Problem details:
Word for word, restate all of the entries.

##############################

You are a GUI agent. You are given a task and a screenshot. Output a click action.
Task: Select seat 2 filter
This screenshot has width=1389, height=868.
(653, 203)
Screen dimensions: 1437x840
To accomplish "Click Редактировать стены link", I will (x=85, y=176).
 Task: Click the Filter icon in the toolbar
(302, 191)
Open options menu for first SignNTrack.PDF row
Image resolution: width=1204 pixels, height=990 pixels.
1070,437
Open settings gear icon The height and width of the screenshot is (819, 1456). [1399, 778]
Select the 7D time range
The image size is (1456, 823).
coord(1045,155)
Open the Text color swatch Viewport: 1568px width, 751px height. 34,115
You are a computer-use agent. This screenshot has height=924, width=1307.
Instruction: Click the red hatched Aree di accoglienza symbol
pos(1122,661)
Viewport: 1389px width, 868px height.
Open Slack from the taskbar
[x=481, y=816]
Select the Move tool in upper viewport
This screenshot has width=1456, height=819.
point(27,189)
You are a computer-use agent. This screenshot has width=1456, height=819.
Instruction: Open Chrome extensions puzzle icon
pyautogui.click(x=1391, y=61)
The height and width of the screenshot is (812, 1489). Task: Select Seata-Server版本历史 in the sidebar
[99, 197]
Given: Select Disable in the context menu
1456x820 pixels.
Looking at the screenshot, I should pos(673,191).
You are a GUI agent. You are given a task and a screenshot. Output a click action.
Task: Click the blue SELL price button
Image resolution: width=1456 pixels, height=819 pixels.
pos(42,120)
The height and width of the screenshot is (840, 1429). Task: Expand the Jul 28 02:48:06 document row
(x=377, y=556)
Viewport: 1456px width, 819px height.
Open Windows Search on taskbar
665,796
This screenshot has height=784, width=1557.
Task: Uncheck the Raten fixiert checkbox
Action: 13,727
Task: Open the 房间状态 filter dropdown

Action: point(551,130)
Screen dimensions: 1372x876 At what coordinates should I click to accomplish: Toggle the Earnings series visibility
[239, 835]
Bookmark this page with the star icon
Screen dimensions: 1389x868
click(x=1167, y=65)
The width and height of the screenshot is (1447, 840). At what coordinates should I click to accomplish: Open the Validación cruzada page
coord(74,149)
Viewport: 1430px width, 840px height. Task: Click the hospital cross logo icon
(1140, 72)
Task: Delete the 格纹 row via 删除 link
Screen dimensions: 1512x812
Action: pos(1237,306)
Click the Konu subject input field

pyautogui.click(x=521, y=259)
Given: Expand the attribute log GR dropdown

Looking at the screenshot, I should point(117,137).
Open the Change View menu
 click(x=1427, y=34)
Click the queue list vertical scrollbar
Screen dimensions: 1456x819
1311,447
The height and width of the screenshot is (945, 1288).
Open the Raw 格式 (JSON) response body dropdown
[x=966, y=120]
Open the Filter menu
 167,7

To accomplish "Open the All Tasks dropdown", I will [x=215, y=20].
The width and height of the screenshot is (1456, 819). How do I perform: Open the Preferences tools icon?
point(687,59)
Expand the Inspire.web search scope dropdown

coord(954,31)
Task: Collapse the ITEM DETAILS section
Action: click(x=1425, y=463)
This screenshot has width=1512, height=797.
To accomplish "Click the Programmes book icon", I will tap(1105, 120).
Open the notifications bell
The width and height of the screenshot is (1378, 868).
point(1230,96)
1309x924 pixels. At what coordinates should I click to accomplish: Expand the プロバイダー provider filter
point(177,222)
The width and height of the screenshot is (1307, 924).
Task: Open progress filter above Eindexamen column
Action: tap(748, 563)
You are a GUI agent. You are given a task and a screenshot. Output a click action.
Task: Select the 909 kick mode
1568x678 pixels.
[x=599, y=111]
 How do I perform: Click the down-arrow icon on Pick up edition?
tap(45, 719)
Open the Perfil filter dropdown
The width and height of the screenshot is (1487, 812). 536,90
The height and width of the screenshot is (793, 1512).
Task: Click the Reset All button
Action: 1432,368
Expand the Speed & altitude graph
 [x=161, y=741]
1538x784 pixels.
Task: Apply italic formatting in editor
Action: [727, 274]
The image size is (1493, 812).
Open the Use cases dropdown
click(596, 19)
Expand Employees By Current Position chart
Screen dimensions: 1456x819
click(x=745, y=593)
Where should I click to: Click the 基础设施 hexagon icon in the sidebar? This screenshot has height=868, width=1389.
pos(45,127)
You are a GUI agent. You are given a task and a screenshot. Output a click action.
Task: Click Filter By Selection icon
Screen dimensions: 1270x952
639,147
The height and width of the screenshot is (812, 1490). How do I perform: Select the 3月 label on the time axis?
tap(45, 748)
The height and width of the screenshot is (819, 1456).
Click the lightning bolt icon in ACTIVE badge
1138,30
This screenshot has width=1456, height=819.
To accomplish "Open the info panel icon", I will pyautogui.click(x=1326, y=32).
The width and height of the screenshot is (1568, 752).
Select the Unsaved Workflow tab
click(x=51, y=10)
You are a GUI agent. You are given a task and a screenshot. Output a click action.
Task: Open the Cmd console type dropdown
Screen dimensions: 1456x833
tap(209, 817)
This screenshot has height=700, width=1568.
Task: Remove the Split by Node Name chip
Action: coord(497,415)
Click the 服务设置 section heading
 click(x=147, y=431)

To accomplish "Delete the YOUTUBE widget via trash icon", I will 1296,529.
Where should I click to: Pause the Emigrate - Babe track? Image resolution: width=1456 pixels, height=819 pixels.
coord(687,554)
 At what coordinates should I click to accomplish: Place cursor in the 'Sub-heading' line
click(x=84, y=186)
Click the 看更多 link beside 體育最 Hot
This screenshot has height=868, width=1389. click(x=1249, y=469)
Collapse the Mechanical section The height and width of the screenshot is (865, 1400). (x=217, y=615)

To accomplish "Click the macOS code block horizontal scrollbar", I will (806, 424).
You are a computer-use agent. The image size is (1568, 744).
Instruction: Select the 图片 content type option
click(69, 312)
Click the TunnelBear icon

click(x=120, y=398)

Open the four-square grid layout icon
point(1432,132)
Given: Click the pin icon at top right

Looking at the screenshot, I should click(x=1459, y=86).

##############################

Reply:
You are a GUI agent. You are given a task and a screenshot. Output a click action.
Task: Select seat 2 filter
This screenshot has width=1389, height=868.
(653, 203)
Screen dimensions: 1437x840
To accomplish "Click Редактировать стены link", I will (x=85, y=176).
 Task: Click the Filter icon in the toolbar
(302, 191)
Open options menu for first SignNTrack.PDF row
Image resolution: width=1204 pixels, height=990 pixels.
1070,437
Open settings gear icon The height and width of the screenshot is (819, 1456). [1399, 778]
Select the 7D time range
The image size is (1456, 823).
coord(1045,155)
Open the Text color swatch Viewport: 1568px width, 751px height. 34,115
You are a computer-use agent. This screenshot has height=924, width=1307.
Instruction: Click the red hatched Aree di accoglienza symbol
pos(1122,661)
Viewport: 1389px width, 868px height.
Open Slack from the taskbar
[x=481, y=816]
Select the Move tool in upper viewport
This screenshot has width=1456, height=819.
point(27,189)
You are a computer-use agent. This screenshot has width=1456, height=819.
Instruction: Open Chrome extensions puzzle icon
pyautogui.click(x=1391, y=61)
The height and width of the screenshot is (812, 1489). Task: Select Seata-Server版本历史 in the sidebar
[99, 197]
Given: Select Disable in the context menu
1456x820 pixels.
Looking at the screenshot, I should pos(673,191).
You are a GUI agent. You are given a task and a screenshot. Output a click action.
Task: Click the blue SELL price button
Image resolution: width=1456 pixels, height=819 pixels.
pos(42,120)
The height and width of the screenshot is (840, 1429). Task: Expand the Jul 28 02:48:06 document row
(x=377, y=556)
Viewport: 1456px width, 819px height.
Open Windows Search on taskbar
665,796
This screenshot has height=784, width=1557.
Task: Uncheck the Raten fixiert checkbox
Action: 13,727
Task: Open the 房间状态 filter dropdown

Action: point(551,130)
Screen dimensions: 1372x876 At what coordinates should I click to accomplish: Toggle the Earnings series visibility
[239, 835]
Bookmark this page with the star icon
Screen dimensions: 1389x868
click(x=1167, y=65)
The width and height of the screenshot is (1447, 840). At what coordinates should I click to accomplish: Open the Validación cruzada page
coord(74,149)
Viewport: 1430px width, 840px height. Task: Click the hospital cross logo icon
(1140, 72)
Task: Delete the 格纹 row via 删除 link
Screen dimensions: 1512x812
Action: pos(1237,306)
Click the Konu subject input field

pyautogui.click(x=521, y=259)
Given: Expand the attribute log GR dropdown

Looking at the screenshot, I should point(117,137).
Open the Change View menu
 click(x=1427, y=34)
Click the queue list vertical scrollbar
Screen dimensions: 1456x819
1311,447
The height and width of the screenshot is (945, 1288).
Open the Raw 格式 (JSON) response body dropdown
[x=966, y=120]
Open the Filter menu
 167,7

To accomplish "Open the All Tasks dropdown", I will [x=215, y=20].
The width and height of the screenshot is (1456, 819). How do I perform: Open the Preferences tools icon?
point(687,59)
Expand the Inspire.web search scope dropdown

coord(954,31)
Task: Collapse the ITEM DETAILS section
Action: click(x=1425, y=463)
This screenshot has width=1512, height=797.
To accomplish "Click the Programmes book icon", I will tap(1105, 120).
Open the notifications bell
The width and height of the screenshot is (1378, 868).
point(1230,96)
1309x924 pixels. At what coordinates should I click to accomplish: Expand the プロバイダー provider filter
point(177,222)
The width and height of the screenshot is (1307, 924).
Task: Open progress filter above Eindexamen column
Action: tap(748, 563)
You are a GUI agent. You are given a task and a screenshot. Output a click action.
Task: Select the 909 kick mode
1568x678 pixels.
[x=599, y=111]
 How do I perform: Click the down-arrow icon on Pick up edition?
tap(45, 719)
Open the Perfil filter dropdown
The width and height of the screenshot is (1487, 812). 536,90
The height and width of the screenshot is (793, 1512).
Task: Click the Reset All button
Action: 1432,368
Expand the Speed & altitude graph
 [x=161, y=741]
1538x784 pixels.
Task: Apply italic formatting in editor
Action: [727, 274]
The image size is (1493, 812).
Open the Use cases dropdown
click(596, 19)
Expand Employees By Current Position chart
Screen dimensions: 1456x819
click(x=745, y=593)
Where should I click to: Click the 基础设施 hexagon icon in the sidebar? This screenshot has height=868, width=1389.
pos(45,127)
You are a GUI agent. You are given a task and a screenshot. Output a click action.
Task: Click Filter By Selection icon
Screen dimensions: 1270x952
639,147
The height and width of the screenshot is (812, 1490). How do I perform: Select the 3月 label on the time axis?
tap(45, 748)
The height and width of the screenshot is (819, 1456).
Click the lightning bolt icon in ACTIVE badge
1138,30
This screenshot has width=1456, height=819.
To accomplish "Open the info panel icon", I will pyautogui.click(x=1326, y=32).
The width and height of the screenshot is (1568, 752).
Select the Unsaved Workflow tab
click(x=51, y=10)
You are a GUI agent. You are given a task and a screenshot. Output a click action.
Task: Open the Cmd console type dropdown
Screen dimensions: 1456x833
tap(209, 817)
This screenshot has height=700, width=1568.
Task: Remove the Split by Node Name chip
Action: coord(497,415)
Click the 服务设置 section heading
 click(x=147, y=431)

To accomplish "Delete the YOUTUBE widget via trash icon", I will 1296,529.
Where should I click to: Pause the Emigrate - Babe track? Image resolution: width=1456 pixels, height=819 pixels.
coord(687,554)
 At what coordinates should I click to accomplish: Place cursor in the 'Sub-heading' line
click(x=84, y=186)
Click the 看更多 link beside 體育最 Hot
This screenshot has height=868, width=1389. click(x=1249, y=469)
Collapse the Mechanical section The height and width of the screenshot is (865, 1400). (x=217, y=615)

To accomplish "Click the macOS code block horizontal scrollbar", I will (806, 424).
You are a computer-use agent. The image size is (1568, 744).
Instruction: Select the 图片 content type option
click(69, 312)
Click the TunnelBear icon

click(x=120, y=398)

Open the four-square grid layout icon
point(1432,132)
Given: Click the pin icon at top right

Looking at the screenshot, I should click(x=1459, y=86).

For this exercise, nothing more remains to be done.